## PROBLEM DESCRIPTION
Retype the listing below, keeping every line the same.

BEGIN SUPPLIED MATERIAL

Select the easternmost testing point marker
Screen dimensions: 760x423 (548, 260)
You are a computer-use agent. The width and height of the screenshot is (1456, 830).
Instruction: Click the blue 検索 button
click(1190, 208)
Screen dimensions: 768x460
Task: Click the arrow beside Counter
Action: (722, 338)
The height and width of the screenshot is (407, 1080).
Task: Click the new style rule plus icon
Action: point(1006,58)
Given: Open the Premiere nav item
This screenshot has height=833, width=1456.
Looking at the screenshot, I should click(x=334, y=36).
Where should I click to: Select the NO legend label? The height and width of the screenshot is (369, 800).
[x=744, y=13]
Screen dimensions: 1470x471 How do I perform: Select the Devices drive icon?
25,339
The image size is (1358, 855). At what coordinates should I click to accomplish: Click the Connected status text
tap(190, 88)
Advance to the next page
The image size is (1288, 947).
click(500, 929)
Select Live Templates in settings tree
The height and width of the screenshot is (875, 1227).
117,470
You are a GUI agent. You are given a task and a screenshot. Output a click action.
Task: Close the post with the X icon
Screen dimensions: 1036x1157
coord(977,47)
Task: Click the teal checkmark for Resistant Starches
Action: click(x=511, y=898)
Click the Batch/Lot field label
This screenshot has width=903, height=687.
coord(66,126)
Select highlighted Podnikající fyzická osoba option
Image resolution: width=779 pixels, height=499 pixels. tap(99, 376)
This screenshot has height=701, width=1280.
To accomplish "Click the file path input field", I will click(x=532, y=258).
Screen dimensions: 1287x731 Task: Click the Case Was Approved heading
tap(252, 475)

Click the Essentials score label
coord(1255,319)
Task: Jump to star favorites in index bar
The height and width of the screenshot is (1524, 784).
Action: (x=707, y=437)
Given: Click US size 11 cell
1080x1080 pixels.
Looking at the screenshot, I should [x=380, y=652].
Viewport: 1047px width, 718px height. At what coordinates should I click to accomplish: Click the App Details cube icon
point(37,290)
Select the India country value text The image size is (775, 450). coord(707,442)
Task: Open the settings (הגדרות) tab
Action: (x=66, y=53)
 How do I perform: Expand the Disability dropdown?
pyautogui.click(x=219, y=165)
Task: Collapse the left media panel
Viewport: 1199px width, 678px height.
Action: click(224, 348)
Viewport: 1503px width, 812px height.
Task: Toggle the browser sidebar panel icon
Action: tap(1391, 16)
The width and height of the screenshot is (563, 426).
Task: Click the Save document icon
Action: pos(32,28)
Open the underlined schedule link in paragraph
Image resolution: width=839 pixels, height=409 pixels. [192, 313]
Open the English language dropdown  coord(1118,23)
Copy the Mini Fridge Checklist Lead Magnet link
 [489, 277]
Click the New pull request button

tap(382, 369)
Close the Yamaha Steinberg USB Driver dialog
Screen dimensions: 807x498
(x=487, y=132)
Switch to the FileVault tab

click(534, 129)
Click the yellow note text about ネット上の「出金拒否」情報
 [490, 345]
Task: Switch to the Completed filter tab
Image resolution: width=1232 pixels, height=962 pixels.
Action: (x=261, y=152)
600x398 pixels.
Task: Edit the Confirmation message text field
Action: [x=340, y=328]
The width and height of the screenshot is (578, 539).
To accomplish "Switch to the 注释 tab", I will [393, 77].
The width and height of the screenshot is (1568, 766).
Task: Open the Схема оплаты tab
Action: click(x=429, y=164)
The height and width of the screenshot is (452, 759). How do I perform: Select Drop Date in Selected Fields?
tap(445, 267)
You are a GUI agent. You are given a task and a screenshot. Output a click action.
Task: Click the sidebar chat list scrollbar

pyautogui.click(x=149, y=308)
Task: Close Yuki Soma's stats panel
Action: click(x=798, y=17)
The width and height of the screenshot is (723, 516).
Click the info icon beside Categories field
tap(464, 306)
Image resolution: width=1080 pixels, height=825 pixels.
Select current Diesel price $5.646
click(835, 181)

END SUPPLIED MATERIAL

## ANSWER FOR THE TASK
Select the easternmost testing point marker
Screen dimensions: 760x423 (548, 260)
You are a computer-use agent. The width and height of the screenshot is (1456, 830).
Instruction: Click the blue 検索 button
click(1190, 208)
Screen dimensions: 768x460
Task: Click the arrow beside Counter
Action: (722, 338)
The height and width of the screenshot is (407, 1080).
Task: Click the new style rule plus icon
Action: point(1006,58)
Given: Open the Premiere nav item
This screenshot has height=833, width=1456.
Looking at the screenshot, I should click(x=334, y=36).
Where should I click to: Select the NO legend label? The height and width of the screenshot is (369, 800).
[x=744, y=13]
Screen dimensions: 1470x471 How do I perform: Select the Devices drive icon?
25,339
The image size is (1358, 855). At what coordinates should I click to accomplish: Click the Connected status text
tap(190, 88)
Advance to the next page
The image size is (1288, 947).
click(500, 929)
Select Live Templates in settings tree
The height and width of the screenshot is (875, 1227).
117,470
You are a GUI agent. You are given a task and a screenshot. Output a click action.
Task: Close the post with the X icon
Screen dimensions: 1036x1157
coord(977,47)
Task: Click the teal checkmark for Resistant Starches
Action: click(x=511, y=898)
Click the Batch/Lot field label
This screenshot has width=903, height=687.
coord(66,126)
Select highlighted Podnikající fyzická osoba option
Image resolution: width=779 pixels, height=499 pixels. tap(99, 376)
This screenshot has height=701, width=1280.
To accomplish "Click the file path input field", I will click(x=532, y=258).
Screen dimensions: 1287x731 Task: Click the Case Was Approved heading
tap(252, 475)

Click the Essentials score label
coord(1255,319)
Task: Jump to star favorites in index bar
The height and width of the screenshot is (1524, 784).
Action: (x=707, y=437)
Given: Click US size 11 cell
1080x1080 pixels.
Looking at the screenshot, I should [x=380, y=652].
Viewport: 1047px width, 718px height. At what coordinates should I click to accomplish: Click the App Details cube icon
point(37,290)
Select the India country value text The image size is (775, 450). coord(707,442)
Task: Open the settings (הגדרות) tab
Action: (x=66, y=53)
 How do I perform: Expand the Disability dropdown?
pyautogui.click(x=219, y=165)
Task: Collapse the left media panel
Viewport: 1199px width, 678px height.
Action: click(224, 348)
Viewport: 1503px width, 812px height.
Task: Toggle the browser sidebar panel icon
Action: tap(1391, 16)
The width and height of the screenshot is (563, 426).
Task: Click the Save document icon
Action: pos(32,28)
Open the underlined schedule link in paragraph
Image resolution: width=839 pixels, height=409 pixels. [192, 313]
Open the English language dropdown  coord(1118,23)
Copy the Mini Fridge Checklist Lead Magnet link
 [489, 277]
Click the New pull request button

tap(382, 369)
Close the Yamaha Steinberg USB Driver dialog
Screen dimensions: 807x498
(x=487, y=132)
Switch to the FileVault tab

click(534, 129)
Click the yellow note text about ネット上の「出金拒否」情報
 [490, 345]
Task: Switch to the Completed filter tab
Image resolution: width=1232 pixels, height=962 pixels.
Action: (x=261, y=152)
600x398 pixels.
Task: Edit the Confirmation message text field
Action: [x=340, y=328]
The width and height of the screenshot is (578, 539).
To accomplish "Switch to the 注释 tab", I will [393, 77].
The width and height of the screenshot is (1568, 766).
Task: Open the Схема оплаты tab
Action: click(x=429, y=164)
The height and width of the screenshot is (452, 759). How do I perform: Select Drop Date in Selected Fields?
tap(445, 267)
You are a GUI agent. You are given a task and a screenshot. Output a click action.
Task: Click the sidebar chat list scrollbar

pyautogui.click(x=149, y=308)
Task: Close Yuki Soma's stats panel
Action: click(x=798, y=17)
The width and height of the screenshot is (723, 516).
Click the info icon beside Categories field
tap(464, 306)
Image resolution: width=1080 pixels, height=825 pixels.
Select current Diesel price $5.646
click(835, 181)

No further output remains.